This week Mad in America explores four recently published articles related to antidepressant use in children and adolescents. The first reports that although clinical trials have found little efficacy for the use of fluoxetine (Prozac) as a treatment for depression in children, clinical guidelines still recommend it. The second finds that persistent antidepressant use is common and rising in Australian children. The third links persistent antidepressant use to increased risk of sudden cardiac death in Danish residents. The fourth examines the overmedicalization of childhood that often results in exposure to potentially harmful treatments. Taken together, these articles reveal a system that overmedicalizes childhood and clinical guidelines that expose children to drugs despite little to no efficacy and significant negative effects.

Prozac Ineffective for Kids, but Still Recommended
A new commentary published in the Journal of Clinical Epidemiology reports that the antidepressant fluoxetine, commonly sold as Prozac, has been shown to work no better than placebo at treating depression in pediatric populations. The current work, led by Martin Plöderl from the Paracelsus Medical University in Austria, finds that treatment guidelines have mostly ignored these clinical trial findings, with some still recommending this drug as a first line treatment.
Clinical guidelines for the use of fluoxetine in pediatric populations rely mainly on two clinical trials. A 2016 trial found that antidepressants were largely not effective for treating depression in children, with fluoxetine being the only drug to show even minimal clinical significance.
“When considering the risk-benefit profile of antidepressants in the acute treatment of major depressive disorder, these drugs do not seem to offer a clear advantage for children and adolescents. Fluoxetine is probably the best option to consider when a pharmacological treatment is indicated.”
A more recent trial in 2020 showed similar results for fluoxetine. Both trials rated the confidence in their efficacy findings for fluoxetine as “very low,” citing issues with imprecision and inconsistency. Despite these trials showing minimal improvements and “very low” confidence in fluoxetine’s efficacy, recent clinical guidelines rely on both to support recommending this drug to treat depression in children.

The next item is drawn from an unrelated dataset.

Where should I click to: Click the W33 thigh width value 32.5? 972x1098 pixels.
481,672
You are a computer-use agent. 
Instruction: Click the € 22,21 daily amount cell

A 2021 trial published as a Cochrane review found that fluoxetine showed no clinical significance for the treatment of depression in children. Although the lead author clearly stated that the difference between a placebo and fluoxetine was “small and unimportant,” clinical guidelines published by the American Academy of Child & Adolescent Psychiatry in 2023 cited this trial to support the use of this drug to treat depression in children. The authors of the current work note that other clinical guidelines published after the Cochrane review trial have similarly ignored unfavorable findings for fluoxetine.
This kind of reframing of evidence and ignoring negative clinical trial results increases children’s exposure to drugs with little to no clinical benefit.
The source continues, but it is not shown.